● **Data records**
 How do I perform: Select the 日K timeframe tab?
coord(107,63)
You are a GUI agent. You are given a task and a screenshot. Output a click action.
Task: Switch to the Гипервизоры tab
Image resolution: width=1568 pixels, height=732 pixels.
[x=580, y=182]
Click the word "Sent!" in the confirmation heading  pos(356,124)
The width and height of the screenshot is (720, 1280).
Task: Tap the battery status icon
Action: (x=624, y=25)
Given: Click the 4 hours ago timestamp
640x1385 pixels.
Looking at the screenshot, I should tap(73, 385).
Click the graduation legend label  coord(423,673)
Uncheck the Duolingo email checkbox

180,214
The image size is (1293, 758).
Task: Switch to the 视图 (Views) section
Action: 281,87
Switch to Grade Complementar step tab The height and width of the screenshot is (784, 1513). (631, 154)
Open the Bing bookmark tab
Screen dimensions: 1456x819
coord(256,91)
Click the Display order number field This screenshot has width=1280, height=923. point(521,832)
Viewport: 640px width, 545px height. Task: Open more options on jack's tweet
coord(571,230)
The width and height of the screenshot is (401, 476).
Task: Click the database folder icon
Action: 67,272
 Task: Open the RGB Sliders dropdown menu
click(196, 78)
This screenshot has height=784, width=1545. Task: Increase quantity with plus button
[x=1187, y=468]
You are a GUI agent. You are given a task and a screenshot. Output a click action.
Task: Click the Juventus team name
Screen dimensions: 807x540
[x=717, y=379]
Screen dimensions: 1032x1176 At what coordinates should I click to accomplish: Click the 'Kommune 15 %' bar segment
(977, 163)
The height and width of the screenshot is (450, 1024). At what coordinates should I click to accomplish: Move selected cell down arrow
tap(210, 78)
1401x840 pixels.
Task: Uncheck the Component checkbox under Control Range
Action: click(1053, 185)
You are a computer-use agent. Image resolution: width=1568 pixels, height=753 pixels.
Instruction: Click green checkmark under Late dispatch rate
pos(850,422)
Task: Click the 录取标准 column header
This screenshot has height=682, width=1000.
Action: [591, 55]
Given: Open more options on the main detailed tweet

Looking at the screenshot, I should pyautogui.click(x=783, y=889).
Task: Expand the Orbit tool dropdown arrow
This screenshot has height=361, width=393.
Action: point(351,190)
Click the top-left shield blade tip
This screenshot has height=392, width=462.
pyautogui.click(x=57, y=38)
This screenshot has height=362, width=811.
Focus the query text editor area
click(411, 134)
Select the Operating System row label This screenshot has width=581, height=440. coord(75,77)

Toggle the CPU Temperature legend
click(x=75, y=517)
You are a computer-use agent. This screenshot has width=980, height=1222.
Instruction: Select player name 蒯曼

● **Aim of the task**
Find the line with "This screenshot has height=682, width=1000." in the material above. Reproduce it and each line after it up to and including the line with "Task: Expand the Orbit tool dropdown arrow".

● **Task result**
This screenshot has height=682, width=1000.
Action: [591, 55]
Given: Open more options on the main detailed tweet

Looking at the screenshot, I should pyautogui.click(x=783, y=889).
Task: Expand the Orbit tool dropdown arrow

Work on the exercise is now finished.